- _Texte fourni_:
====================

Si elle arrive à l'esprit cette interrogation étrange, c'est que les vers de Guillaume Michaut ont une expression si ferme qu'elle leur donne la force de l'évidence : Michaut n'écrit pas comme on respire, il écrit comme on en bave. D'où, sans doute, ce crâne posé sur la très belle couverture de la graphiste Juliette Léveillé.
On a lu les soixante pages du petit volume d'une traite, et l'on a recommencé ensuite. Et... on a décidé de poser ce Michaut-ci sur une pile des livres auxquels on aime revenir pour ne pas y passer la journée.

je ne suis pas le chien de l'explicite
des oiseaux-fleuves me créent et me hurlent
brigande mes paroles maraudes mes écrits
et tu m'auras compris

brasserie des hasards murmurés
un seul long poème déligaturé
des corridors qui s'étirent
les structures ont la chtouille peureuse.

====================

(Données sur les éléments et sur la position du texte)
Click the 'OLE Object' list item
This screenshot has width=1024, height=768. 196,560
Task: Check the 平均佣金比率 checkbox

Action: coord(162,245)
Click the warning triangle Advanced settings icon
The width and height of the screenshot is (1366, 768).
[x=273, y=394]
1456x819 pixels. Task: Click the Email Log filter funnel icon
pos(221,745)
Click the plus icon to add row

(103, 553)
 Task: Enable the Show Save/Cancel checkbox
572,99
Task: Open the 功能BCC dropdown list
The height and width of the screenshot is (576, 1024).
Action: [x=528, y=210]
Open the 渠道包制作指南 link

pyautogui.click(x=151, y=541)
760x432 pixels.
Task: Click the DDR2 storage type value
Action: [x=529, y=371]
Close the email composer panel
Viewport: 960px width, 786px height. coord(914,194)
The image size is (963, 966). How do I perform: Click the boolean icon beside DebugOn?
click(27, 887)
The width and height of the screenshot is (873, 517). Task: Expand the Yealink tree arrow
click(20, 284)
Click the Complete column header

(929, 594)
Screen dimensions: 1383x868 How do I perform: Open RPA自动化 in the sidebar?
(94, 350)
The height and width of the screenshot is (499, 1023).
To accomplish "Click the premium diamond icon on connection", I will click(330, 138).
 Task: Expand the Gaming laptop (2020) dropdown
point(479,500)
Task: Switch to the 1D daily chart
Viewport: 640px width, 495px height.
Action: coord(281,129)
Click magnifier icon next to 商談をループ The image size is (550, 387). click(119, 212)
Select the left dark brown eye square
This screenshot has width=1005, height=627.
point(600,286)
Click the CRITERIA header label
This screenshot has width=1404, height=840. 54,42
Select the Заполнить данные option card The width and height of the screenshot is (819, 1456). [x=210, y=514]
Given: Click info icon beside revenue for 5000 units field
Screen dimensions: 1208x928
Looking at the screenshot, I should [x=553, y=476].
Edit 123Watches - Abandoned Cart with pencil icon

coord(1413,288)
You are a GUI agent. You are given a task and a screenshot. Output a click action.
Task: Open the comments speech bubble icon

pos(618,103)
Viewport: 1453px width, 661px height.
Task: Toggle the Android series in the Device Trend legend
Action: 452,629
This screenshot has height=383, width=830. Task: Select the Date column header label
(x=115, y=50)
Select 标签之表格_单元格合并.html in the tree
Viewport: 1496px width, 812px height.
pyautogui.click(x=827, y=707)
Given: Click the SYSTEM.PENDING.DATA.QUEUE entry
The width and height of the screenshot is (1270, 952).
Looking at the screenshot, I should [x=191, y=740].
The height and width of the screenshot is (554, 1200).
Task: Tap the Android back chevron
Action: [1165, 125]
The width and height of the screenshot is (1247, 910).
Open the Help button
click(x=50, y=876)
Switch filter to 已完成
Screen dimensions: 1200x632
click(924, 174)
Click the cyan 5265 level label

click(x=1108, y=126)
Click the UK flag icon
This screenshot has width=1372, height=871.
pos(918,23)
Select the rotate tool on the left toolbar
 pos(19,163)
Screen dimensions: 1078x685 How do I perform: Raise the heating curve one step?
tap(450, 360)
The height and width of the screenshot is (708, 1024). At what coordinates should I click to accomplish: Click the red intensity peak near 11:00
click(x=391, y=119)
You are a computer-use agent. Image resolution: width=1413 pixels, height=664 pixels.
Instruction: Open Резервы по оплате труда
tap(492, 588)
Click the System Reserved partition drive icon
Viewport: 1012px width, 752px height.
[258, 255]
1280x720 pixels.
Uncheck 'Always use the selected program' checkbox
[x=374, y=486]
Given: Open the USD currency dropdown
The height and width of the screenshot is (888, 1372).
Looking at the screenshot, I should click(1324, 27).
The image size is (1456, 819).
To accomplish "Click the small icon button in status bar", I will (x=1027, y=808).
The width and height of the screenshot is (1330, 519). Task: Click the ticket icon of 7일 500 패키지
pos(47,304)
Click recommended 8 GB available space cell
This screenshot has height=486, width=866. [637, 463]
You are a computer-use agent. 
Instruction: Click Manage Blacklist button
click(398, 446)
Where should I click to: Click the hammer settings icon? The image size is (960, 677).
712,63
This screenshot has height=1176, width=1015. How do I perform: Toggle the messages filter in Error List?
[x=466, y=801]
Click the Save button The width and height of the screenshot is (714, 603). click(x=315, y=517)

====================

- _Détails de l'exercice_: Rédigez la suite du texte consacré aux vers de Guillaume Michaut, en reprenant après son dernier vers. Les enregistrements ne servent à rien ici.

- _Réponse à l'exercice_:
c'est à la fois sa beauté et son tribut
je parle de la folie qui parle des invisibles
qui parlent dans mon stylo qui parle du tout-autre
c'est l'endettée définitive
c'est la saumone a contrario

c'est celle qu'on incarcère pour grivèlerie


Sa prosodie marche au rythme de son pied propre, mais on ne peut s'empêcher de lui trouver un air de famille lointaine avec Yves Martin ou Christian Bachelin. Une solitude métaphysique. Il a aussi un allant qui va l'amble des vers de Dominique Poncet, lorsqu'il ne suit pas le cours d'une mélancolie, comme celle qui exsude de certains vers de Valérie Rouzeau, Il y a beaucoup de choses dans les pages de Guillaume Machaut mais il a sa patte, c'est indéniable, et on devine qu'il l'a formée en l'usant.

Un détour vivement conseillé aux lectrices et lecteurs curieux.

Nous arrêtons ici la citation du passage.